## Exercise aim
Write only the number of lines in the entries below that contain the string "computer".

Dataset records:

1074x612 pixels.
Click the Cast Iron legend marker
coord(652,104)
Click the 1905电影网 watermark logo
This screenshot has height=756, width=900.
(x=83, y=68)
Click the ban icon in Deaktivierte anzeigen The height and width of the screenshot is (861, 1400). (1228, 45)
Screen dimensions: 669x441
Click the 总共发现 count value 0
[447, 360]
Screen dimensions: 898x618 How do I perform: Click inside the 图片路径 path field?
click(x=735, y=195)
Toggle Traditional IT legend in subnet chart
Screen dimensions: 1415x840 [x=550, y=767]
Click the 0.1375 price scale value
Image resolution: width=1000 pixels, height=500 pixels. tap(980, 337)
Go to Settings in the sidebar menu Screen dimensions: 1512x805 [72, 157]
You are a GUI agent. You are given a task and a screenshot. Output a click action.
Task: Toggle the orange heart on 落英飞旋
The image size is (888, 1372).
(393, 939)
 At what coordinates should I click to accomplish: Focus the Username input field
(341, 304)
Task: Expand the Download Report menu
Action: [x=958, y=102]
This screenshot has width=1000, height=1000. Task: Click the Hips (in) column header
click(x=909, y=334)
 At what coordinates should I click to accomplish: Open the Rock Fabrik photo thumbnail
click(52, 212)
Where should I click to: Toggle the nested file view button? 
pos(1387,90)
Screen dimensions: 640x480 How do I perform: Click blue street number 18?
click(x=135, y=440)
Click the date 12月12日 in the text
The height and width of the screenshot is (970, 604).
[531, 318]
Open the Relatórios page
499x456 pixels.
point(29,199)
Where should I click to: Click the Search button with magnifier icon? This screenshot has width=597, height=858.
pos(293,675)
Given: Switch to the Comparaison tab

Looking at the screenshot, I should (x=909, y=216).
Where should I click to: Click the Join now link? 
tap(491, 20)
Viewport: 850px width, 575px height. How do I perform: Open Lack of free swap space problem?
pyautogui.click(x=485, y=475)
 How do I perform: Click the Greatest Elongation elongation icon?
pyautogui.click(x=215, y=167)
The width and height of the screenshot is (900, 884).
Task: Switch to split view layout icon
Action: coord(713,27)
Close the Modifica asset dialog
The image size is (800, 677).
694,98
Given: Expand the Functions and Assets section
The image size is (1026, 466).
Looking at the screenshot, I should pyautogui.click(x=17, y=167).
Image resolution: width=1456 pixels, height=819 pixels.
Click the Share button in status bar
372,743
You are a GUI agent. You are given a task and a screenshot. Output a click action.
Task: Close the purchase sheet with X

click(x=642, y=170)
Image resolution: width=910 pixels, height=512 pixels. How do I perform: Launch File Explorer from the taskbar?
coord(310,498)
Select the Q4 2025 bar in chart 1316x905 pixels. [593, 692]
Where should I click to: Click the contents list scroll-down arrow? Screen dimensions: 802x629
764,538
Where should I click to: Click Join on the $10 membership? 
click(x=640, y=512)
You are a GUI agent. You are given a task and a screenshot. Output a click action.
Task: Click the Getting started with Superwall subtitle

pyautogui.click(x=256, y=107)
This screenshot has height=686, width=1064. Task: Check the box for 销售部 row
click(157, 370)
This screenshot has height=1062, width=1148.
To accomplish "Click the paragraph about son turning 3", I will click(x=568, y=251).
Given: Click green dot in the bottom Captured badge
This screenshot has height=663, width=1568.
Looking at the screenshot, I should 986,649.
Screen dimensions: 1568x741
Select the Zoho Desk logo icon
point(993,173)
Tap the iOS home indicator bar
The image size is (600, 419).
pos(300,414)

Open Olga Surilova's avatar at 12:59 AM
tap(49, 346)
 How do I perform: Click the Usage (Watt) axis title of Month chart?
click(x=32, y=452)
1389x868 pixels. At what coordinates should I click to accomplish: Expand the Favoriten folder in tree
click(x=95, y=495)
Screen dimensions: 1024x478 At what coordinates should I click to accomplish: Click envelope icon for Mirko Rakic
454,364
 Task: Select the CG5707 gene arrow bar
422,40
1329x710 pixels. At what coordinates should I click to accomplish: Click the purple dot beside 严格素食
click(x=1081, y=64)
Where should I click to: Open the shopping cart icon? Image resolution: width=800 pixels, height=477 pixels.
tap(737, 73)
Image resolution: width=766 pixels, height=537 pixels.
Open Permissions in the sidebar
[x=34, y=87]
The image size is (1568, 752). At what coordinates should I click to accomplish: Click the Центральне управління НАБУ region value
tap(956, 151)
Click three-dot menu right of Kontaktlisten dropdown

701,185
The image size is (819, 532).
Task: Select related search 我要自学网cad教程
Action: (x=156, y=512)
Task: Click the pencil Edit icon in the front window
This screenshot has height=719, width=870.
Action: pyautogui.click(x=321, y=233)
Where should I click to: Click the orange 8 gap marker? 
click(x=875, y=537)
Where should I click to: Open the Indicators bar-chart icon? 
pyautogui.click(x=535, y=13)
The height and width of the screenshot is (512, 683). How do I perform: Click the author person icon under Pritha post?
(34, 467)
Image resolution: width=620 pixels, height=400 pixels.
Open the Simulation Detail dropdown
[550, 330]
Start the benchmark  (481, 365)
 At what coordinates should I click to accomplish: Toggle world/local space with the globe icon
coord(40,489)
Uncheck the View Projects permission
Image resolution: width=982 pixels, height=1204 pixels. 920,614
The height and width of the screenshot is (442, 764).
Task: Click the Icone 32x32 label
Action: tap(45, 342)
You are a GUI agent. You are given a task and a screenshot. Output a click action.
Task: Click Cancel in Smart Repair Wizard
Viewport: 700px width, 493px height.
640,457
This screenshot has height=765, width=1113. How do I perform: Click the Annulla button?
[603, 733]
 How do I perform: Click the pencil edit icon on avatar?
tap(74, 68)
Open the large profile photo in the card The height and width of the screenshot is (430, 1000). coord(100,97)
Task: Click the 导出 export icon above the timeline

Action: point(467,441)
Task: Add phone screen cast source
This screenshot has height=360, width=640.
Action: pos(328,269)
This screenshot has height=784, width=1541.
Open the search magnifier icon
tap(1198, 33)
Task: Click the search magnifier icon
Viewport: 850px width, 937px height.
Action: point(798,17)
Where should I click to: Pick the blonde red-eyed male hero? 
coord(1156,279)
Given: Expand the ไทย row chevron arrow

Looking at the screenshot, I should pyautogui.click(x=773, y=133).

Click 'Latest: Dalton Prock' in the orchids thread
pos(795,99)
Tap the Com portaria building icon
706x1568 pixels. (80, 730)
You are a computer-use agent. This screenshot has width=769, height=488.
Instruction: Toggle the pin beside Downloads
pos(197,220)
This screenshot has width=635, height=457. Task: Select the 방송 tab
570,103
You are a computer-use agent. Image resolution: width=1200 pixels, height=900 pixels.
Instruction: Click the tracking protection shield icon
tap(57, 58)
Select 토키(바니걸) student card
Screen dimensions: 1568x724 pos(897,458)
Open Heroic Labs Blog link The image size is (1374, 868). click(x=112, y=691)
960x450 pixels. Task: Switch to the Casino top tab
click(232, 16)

## Problem solution
2